Here’s a piece of dark fantasy flash fiction about a town dealing with an unknown and terrible force. It’s about 525 words and has a 2 minute reading time. Let me know what you think!
The hanged man started to speak.
Hadn’t his neck been broken? Hadn’t the people of Kilead been through enough after this man – or creature – had terrorized them?
“You thought you could kill me,” the hanged man said. “But you know not who you’re dealing with.”
He unfurled a switchblade from his pocket and cut the rope, landing on both feet like a demon-cat. His long, graying hair swayed in the night breeze. Clouds developed in the black sky, covering the cruel stars.
“You thought you were done with me. You’re mistaken.”
The hanged man was sentenced to death for a good reason. He’d raped and pillaged the town; he was a serial killer. It took ten men to restrain him when they cornered him one night in the tavern; his strength was prodigious.
“Get him! Someone! Shoot him!”
The executioners tried but failed. The hanged man twisted their arms, breaking them, and they crumpled to the ground. The people in the crowd, with their pitchforks and flames, no longer seemed blood-thirsty.
Now, they seemed terribly afraid.
They looked closely at the hanged man – what was he? A demon? A beast spawned from hell? His eyes turned a fiery red, his veins became visibly black. The hanged man straightened his broken neck, the bones crackling.
“You will be spared,” he said. “For now. I move through the earth, from town to town, bringing death and misery. Your town has seen enough. I’ve had my fill.

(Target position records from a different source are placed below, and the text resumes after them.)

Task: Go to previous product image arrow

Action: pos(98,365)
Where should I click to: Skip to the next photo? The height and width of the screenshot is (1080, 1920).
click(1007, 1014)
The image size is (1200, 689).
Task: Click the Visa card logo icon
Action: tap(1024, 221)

“But I will not leave you unscathed.”
His ugly face twisted into a grin. A child cried in the crowd, and one could hear the young mother consoling her, lying to her that the unspeakable evil before them would not harm her. All lies.
“From henceforth, Kilead is cursed. A doorway has been opened, and it’ll bring plague and famine, drought and disease, monsters and hellfire.
“The only way to satiate the god of below is sacrifice, the blood of innocents. You have a new god now, and you must worship him.
“I am your god.”
The crowd gasped; a woman fainted in the front row. The clouds covered the night sky, and black rain fell. The authorities of the town watched helplessly. They knew, deep in their hearts, that a new, terrible era had begun.
The hanged man walked slowly through the crowd. They made way for him, watching him walk the main street into the forest. The black rain became a downpour, and the people stood there soaked and dumbfounded.
The people of Kilead once feared the Christian God but now feared something else, a more terrible force. They sacrificed their young at the altar in the center of town according to new precepts, and they prayed the name of the new dark god, nervously, fearing he would return if they didn’t obey.
Some brave men tried to escape, venturing into the mountains with their families and hoping for a better life. But no one could escape. The hanged man would appear during their treks and eat them alive.
No one could escape the hanged man – the new god of Kilead.
The End
Author’s Note: I was inspired to write this based on a dark fantasy prompt I saw on this site. The prompt was, simply, “Suddenly, the hanged man starts to speak …” I’ve also been reading C.S. Lewis’ Till We Have Faces, a 1956 novel that’s a retelling of the myth of Cupid and Psyche, so it got my fantasy-writing mind in overdrive, I guess.
(Photo by Marek Piwnicki on Unsplash)
Oh, that’s horrifying. You write this so brilliantly with gothic and haunting imagery throughout this story. You know you’re screwed when death is the better option, and you can feel the reign of terror flood through you as you imagine the atrocities from before and what this new God will do. Extremely well written!
Thanks, Lucy! I love dark fantasy, so this my ode to the genre. There’s something so scary about evil that is also spiritual in nature.